ST. LOUIS—High-powered radioluminescence microscopy can home in on extremely scarce malignant cells among billions of normal cells in just 7.5 milliliters of blood. Leveraging the molecular imaging of circulating tumor cells (CTCs) could mean early detection of metastasis and the potential to improve survival for patients with several varieties of cancer, according to a study presented today during the Society of Nuclear Medicine and Molecular Imaging (SNMMI) 2014 Annual Meeting press conference.

SNMMI projects that metastasis accounts for about 90 percent of cancer deaths. Apparently CTC have been the subject of research since the late 1890s, but no one has been able to apply it to translational medicine. The technique presented by this study combines not only radioluminescence microscopy, which combines nuclear medicine and optical imaging, but also single-cell autoradiography (SCAR). This methodology is applied for localization of radioactivity micro-distribution in individual cells for the imaging of specific functions. Examples of these include enzymatic cellular metabolism or selected receptor expression.

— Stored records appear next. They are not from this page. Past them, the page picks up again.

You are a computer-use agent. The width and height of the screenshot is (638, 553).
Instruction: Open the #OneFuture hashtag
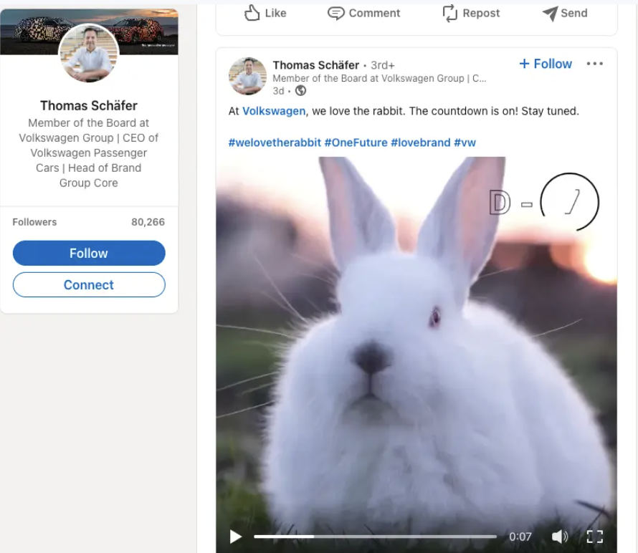pyautogui.click(x=356, y=143)
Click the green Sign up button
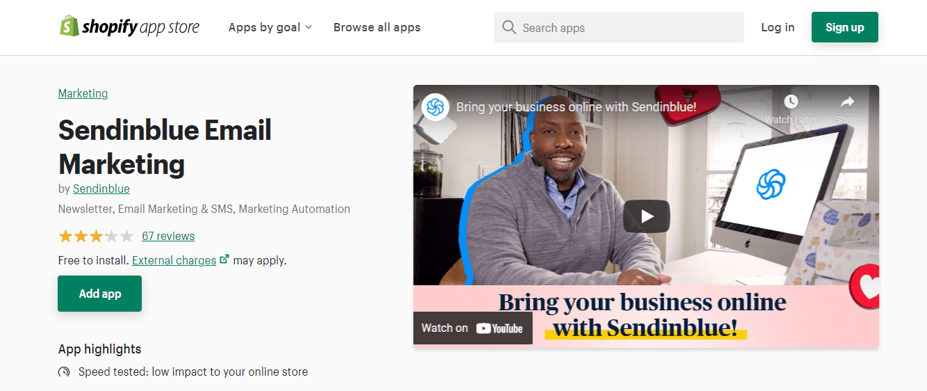This screenshot has width=927, height=391. [844, 27]
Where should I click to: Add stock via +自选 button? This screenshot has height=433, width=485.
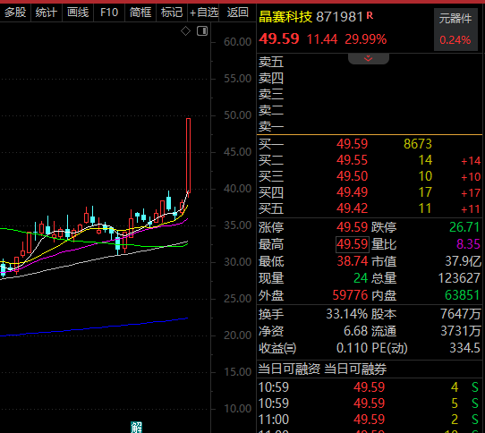point(203,13)
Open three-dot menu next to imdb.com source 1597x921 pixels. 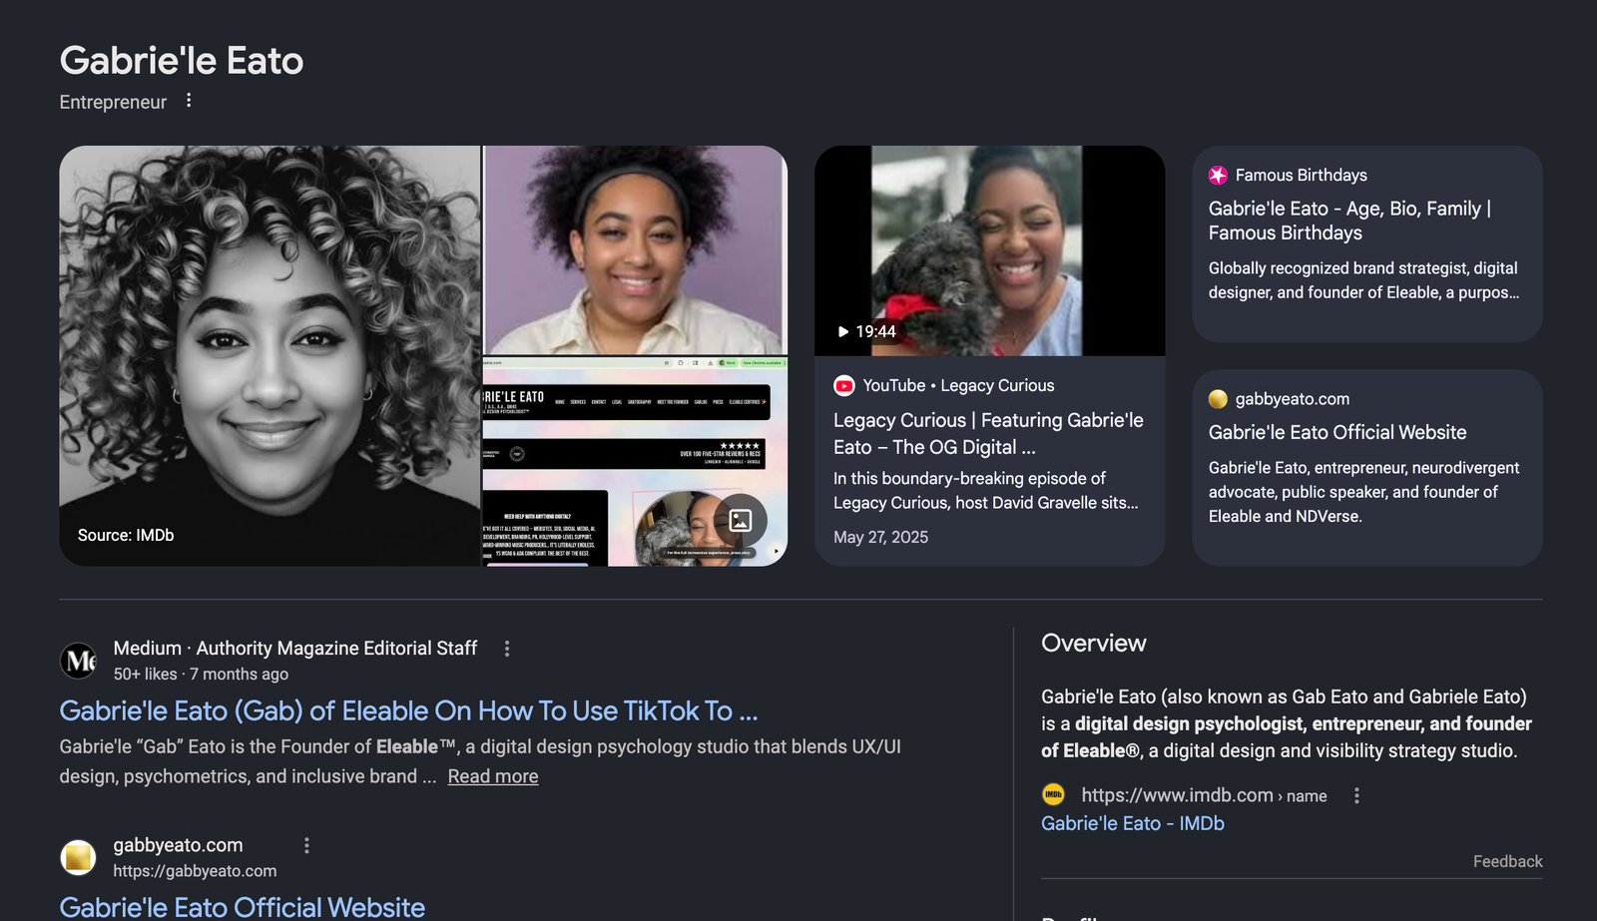pos(1356,796)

“Researchers have shown that CTC can be shed from the patient’s primary tumor or from the patient’s metastases. Therefore, CTCs might be the biomarkers that are the most representative of a patient’s disease as a whole,” said Laura S. Sasportas, a PhD candidate in the Gambhir Lab in the Department of Bioengineering at Stanford University in Stanford, Calif . “They could be ideal candidates for a real-time ‘liquid biopsy’ of the tumor. The characterization of the properties of CTCs is poised to offer valuable information for predicting and monitoring a patient’s response to therapy.”

In recent years researchers have begun to piece apart CTCs at the genomic, RNA transcriptomic and proteomic space, but this may be the first time that the focus is on the metabolomics of CTCs.

In a sample of blood from a breast cancer patient, there may be just a few hundred cancer cells. For this study, researchers isolated blood from preclinical models of breast cancer and imaged them using radioluminescence microscopy and SCAR with F-18 FDG. Results showed that fewer than three percent of CTCs indicated increased cellular metabolism when compared to the original cell line. It is still not known exactly if this is a biomarker for metastasis, aggressiveness of disease and chance of survival.

“Several clinical studies (conducted with the FDA-approved CellSearch CTC detection system) have shown that the number of CTCs detected in a patient’s blood sample is correlated with the patient’s chances of survival,” added Sasportas. “This demonstrates the utility of counting CTCs as a prognosis biomarker for many types of cancer.”

Nethertheless, still more research in larger clinical trials are needed to strengthen the theory.